De federale strategie voor duurzame ontwikkeling steunt op verschillende instrumenten:

  1. Een Federale strategische langetermijnvisie voor duurzame ontwikkeling. Deze bevat doelstellingen tegen 2050 en overkoepelt het werk van de actoren uit de wet.
     
  2. Een Federaal plan voor duurzame ontwikkeling (FPDO), dat om de vijf jaar wordt goedgekeurd op basis van de bijdragen van het maatschappelijk middenveld binnen de Federale raad voor duurzame ontwikkeling (FRDO), alsook op basis van de wetenschappelijke expertise van het Federaal planbureau en de expertise van de federale overheidsdiensten.
     
  3. Het Federaal rapport inzake duurzame ontwikkeling, dat bestaat uit twee delen ("stand van zaken en beoordeling" en "vooruitzichten").

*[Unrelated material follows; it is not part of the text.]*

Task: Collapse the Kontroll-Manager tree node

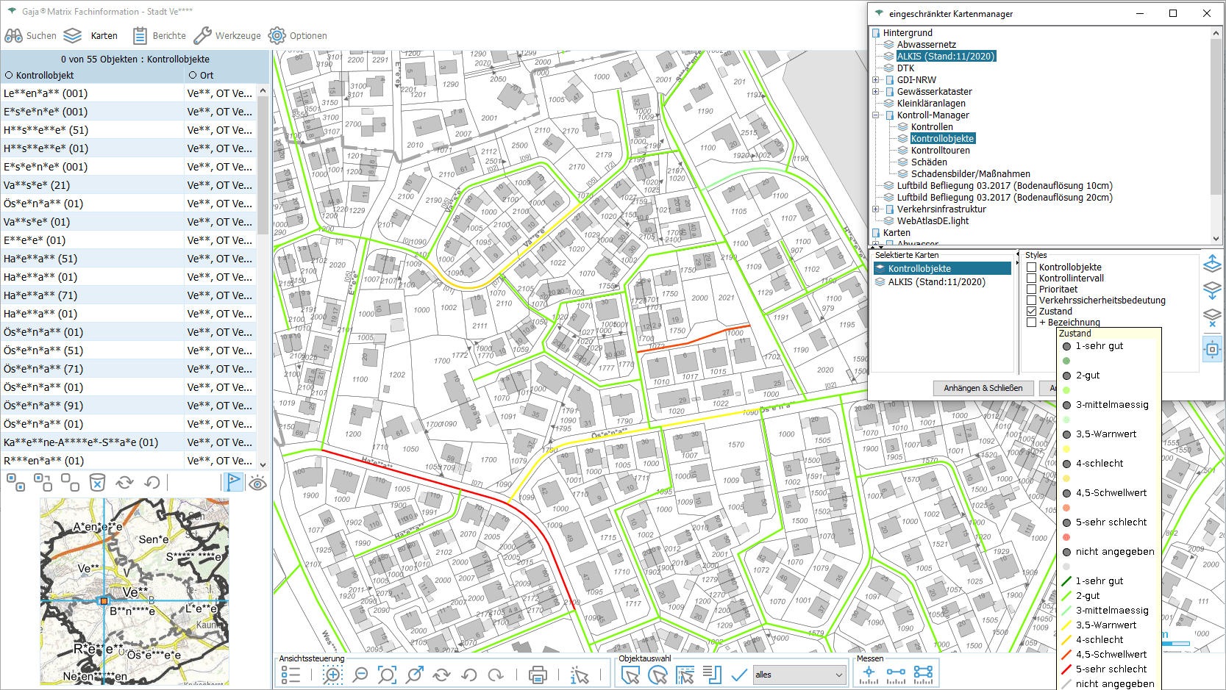Action: [x=875, y=115]
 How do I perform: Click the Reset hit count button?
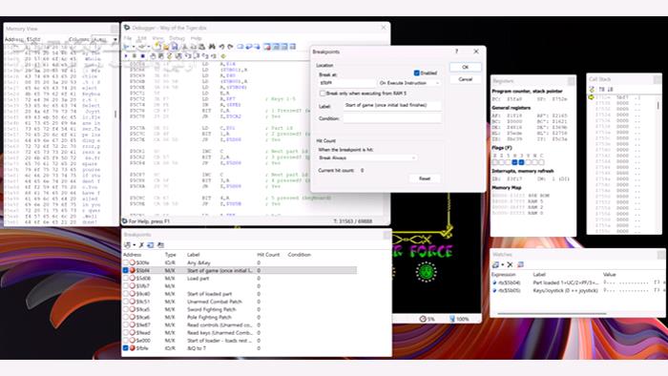pyautogui.click(x=425, y=178)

Dit rapport wordt tijdens elke cyclus door het Federaal Planbureau opgesteld.
     
  4. De Regelgevingsimpactanalyse (RIA) is een voorafgaande evaluatie van de potentiële gevolgen van de ontwerpregelgeving, op een geïntegreerde manier, op economisch, maatschappelijk, milieu- en overheidsvlak.
     
  5. De Jaarlijkse actieplannen voor duurzame ontwikkeling van de federale overheidsdiensten.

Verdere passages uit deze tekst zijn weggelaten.